Ich hatte keine Ahnung wie viel Zeit wir schon in diesem Labor verbracht haben mussten, nicht einmal den Wochentag wusste ich mehr. Eingesperrt wurden wir hier, festgehalten. Höchstsicherheitsstufe hatte man uns bei der Einbuchtung gesagt. Hierbei handele es sich um einen Fall der nationalen Sicherheit. Mir war die Nation eigentlich ziemlich egal, denn es ging hier um so viel mehr. Mit unseren Forschungsergebnissen würden wir die gesamte Menschheit revolutionieren. Keiner würde mehr an lächerlichen Depressionen leiden, weil er sich zu hässlich, zu fett oder gar abscheulich fand. Falls es soweit kommen sollte, dass unsere Testreihe tatsächlich Erfolg haben würde, könne ein jeder, der es auch wollte, Perfektion erlangen.

Vielleicht klingt das für einige nach purem Wahnsinn, doch das ist genau das, was die Menschheit braucht, Perfektion. Wie viele Leute sind unnütz gestorben, weil sie unsinniger Weise Selbstmord begannen haben, mit Sicherheit aus tiefster Überzeugung heraus, keiner von ihnen wollte ein erbärmliches Leben im Schatten ihrer selbst führen. Sie wollten sich selbst entkommen. Schwache, naive Idioten. Hätten sie einige Jahre länger gewartet hätten sie schon noch bekommen wonach sie sich so sehr sehnten. Doch diese Chance werden sie nicht mehr bekommen.

 

„Abigail? Schau dir seine Herzfrequenz an!“, rief mich die tiefe Stimme von Lucas zu sich. Lucas Brighton und ich arbeiteten schon seit unserer Ausbildung gemeinsam an diesem Projekt, wir hatten nahezu nie eine freie Minute gehabt.

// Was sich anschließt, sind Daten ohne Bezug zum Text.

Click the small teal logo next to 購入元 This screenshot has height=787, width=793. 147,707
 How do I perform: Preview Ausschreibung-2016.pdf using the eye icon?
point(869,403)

Außer ihm sah ich eigentlich nie einen anderen Menschen, abgesehen von mir selbst und Professor Isaacs. Manchmal konnte ich es mir beim besten Willen nicht verkneifen ihn als eine männliche Kopie von mir zu beschreiben. Würde ich es nicht wissen hätte ich die Behauptung aufgestellt, dass es sich bei ihm um meinen Bruder handeln müsste. Hierzu muss ich sagen, dass ich ein Einzelkind bin und vermutlich auch niemals weitere Geschwister bekommen werde.

Es ist nicht so, dass meine Eltern nicht noch das ein oder andere Kind gewollt hätten, aber dazu wären sie einfach nicht mehr in der Lage. Allein bei dem Gedanken huschte mir ein schmales Lächeln über die Lippen, es war gut, dass sich diese armseligen Gestalten nicht noch weiter vermehren konnten. Mir zu liebe, zu liebe ihres einzigen Kindes, hatten sie sich freiwillig dafür gemeldet an einer wissenschaftlichen Studie teilzunehmen, und hier war ich mir ziemlich sicher, dass es sich am Ende auszahlen würde. Schließlich befanden sie sich im Dienste der Menschheit. Darauf konnten sie nun wirklich stolz sein.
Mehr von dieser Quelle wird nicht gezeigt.